Go Hokies! :mrgreen:


----------



## coyoteslayer (Sep 10, 2007)

> Go Hokies!


+1 They might get another spanking.



> Alabama Offense vs. Virginia Tech Defense
> 
> Even though the Hokies do not rely as heavily on man-to-man coverage as they once did, they still play an aggressive brand of defensive football under coordinator Bud Foster. Generally speaking, Foster likes to pack the box with eight defenders and blitz linebackers (or the cheated-up safety) in order to create disruption in the backfield. In order to avoid a meltdown versus this dangerous defensive unit, Alabama needs to execute properly in three areas.


http://insider.espn.go.com/ncf/features ... d292480259


----------



## Riverrat77 (Sep 7, 2007)

I hope Bama wins.... just not a Tech fan. Bama's D is supposed to still be pretty strong and hopefully their O comes out firing and has no issues with the new pieces they've had to work with.


----------



## coyoteslayer (Sep 10, 2007)

98 Yd touchdown for Virginia Tech, oh my gosh.

And I guess Bama is going to kick field goals all night :roll: :roll: They need to pound it in there if they are going to win.


----------



## coyoteslayer (Sep 10, 2007)

Interception VT


----------



## coyoteslayer (Sep 10, 2007)

Bama is in a dogfight


----------



## coyoteslayer (Sep 10, 2007)

Don't make excuses. It's VT first game also. You play with the hand your dealt and never look back.

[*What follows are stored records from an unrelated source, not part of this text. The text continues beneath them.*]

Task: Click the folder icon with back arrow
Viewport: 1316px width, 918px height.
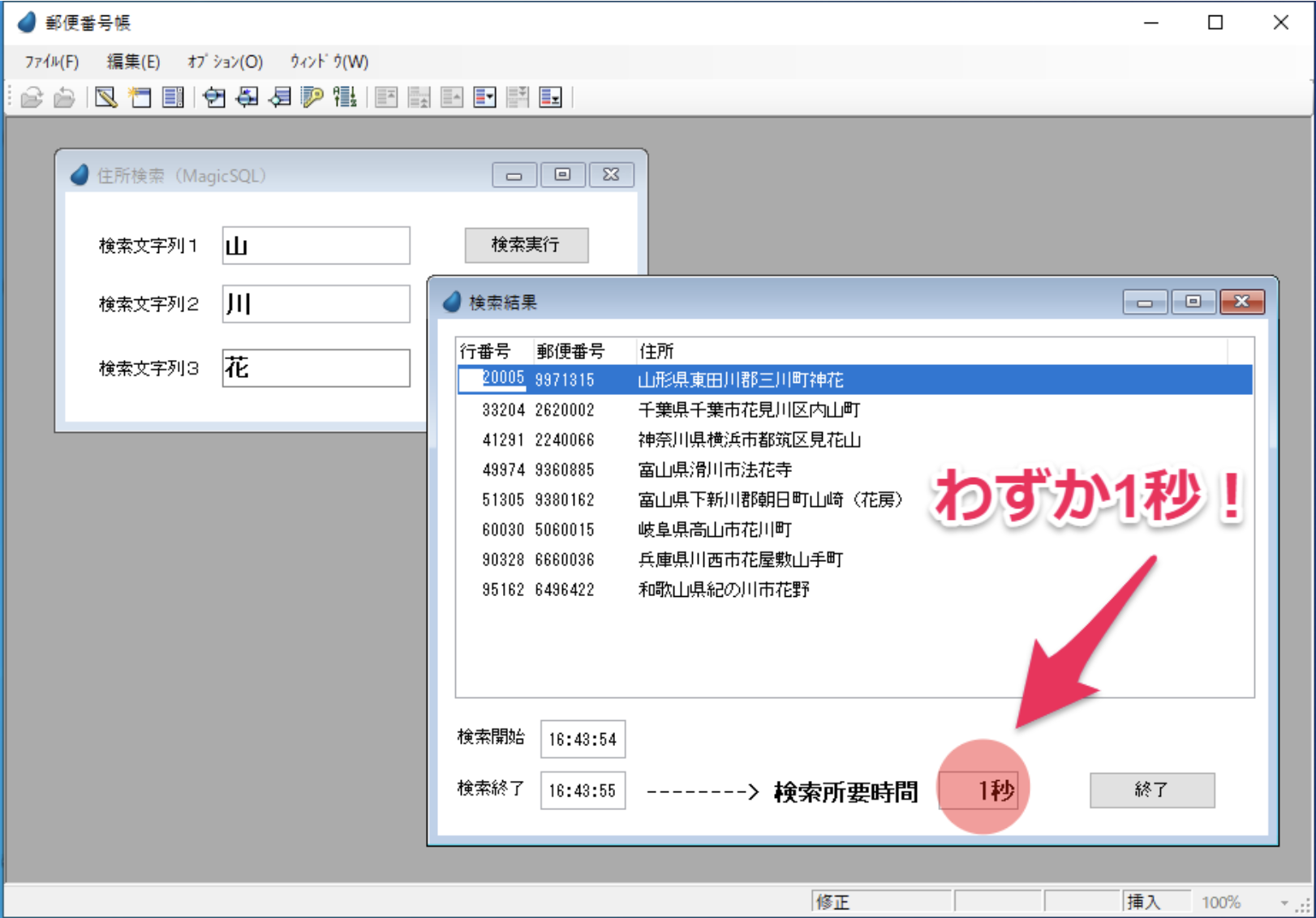Action: click(x=64, y=98)
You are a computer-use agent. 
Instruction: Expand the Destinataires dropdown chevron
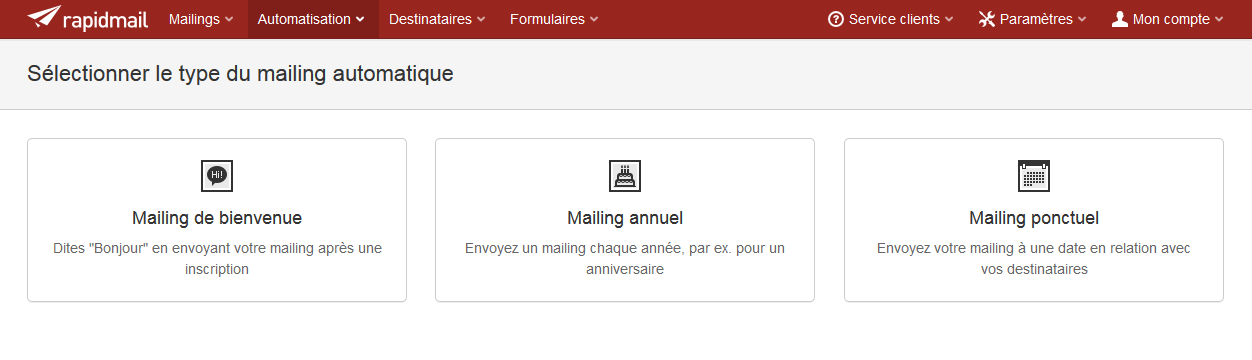click(x=481, y=19)
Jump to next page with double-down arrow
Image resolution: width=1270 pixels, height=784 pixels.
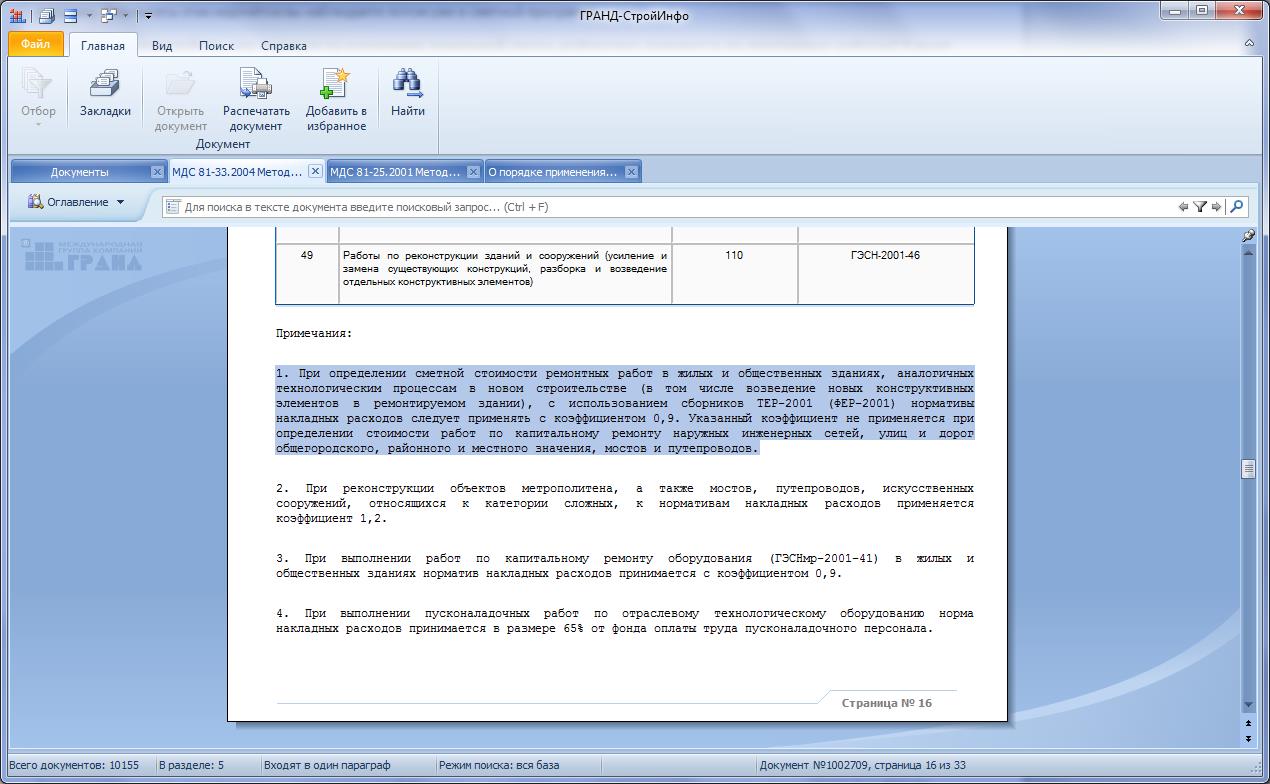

Next year the UTES will be trying to get Notre Dame. The powerhouse teams are afraid to play some of the top teams in the MWC. I'm glad BYU could expose Oklahoma.


----------



## coyoteslayer (Sep 10, 2007)

Bama has a great defense though that is keeping them in the game.


----------



## coyoteslayer (Sep 10, 2007)

I mean look at USC playing San Jose State for their very first game. Utah State looks better this year. They also have a good coach.


----------



## coyoteslayer (Sep 10, 2007)

Bama will move up in the polls. Oklahoma will probably move out of the top 10.


----------



## Riverrat77 (Sep 7, 2007)

Good win for Bama... but they're definitely going to have to get a bit better to really put away some of the tougher teams in the SEC. Don't worry Fatbass, they'll get it done this year I think.... as long as they can beat Florida. Is Tennessee any good this year or was their score reflective of the opponent?


----------



## Chaser (Sep 28, 2007)

Hey Fatty- I've been wondering something since January when the U had John Parker Wilson staring up at the lights of the Superdome all night long... isn't he the pretty boy from that MTV show from a couple years back? You know, the one where they followed that high school football team around?


----------



## Chaser (Sep 28, 2007)

If I'm that good of a judge with the men, imagine how good I am at judging the ladies! :wink:


----------



## shotgunwill (May 16, 2008)

I just gotta say that fourth quarter was one hell of a fourth quarter for both teams! 

Really enjoyed that game!


----------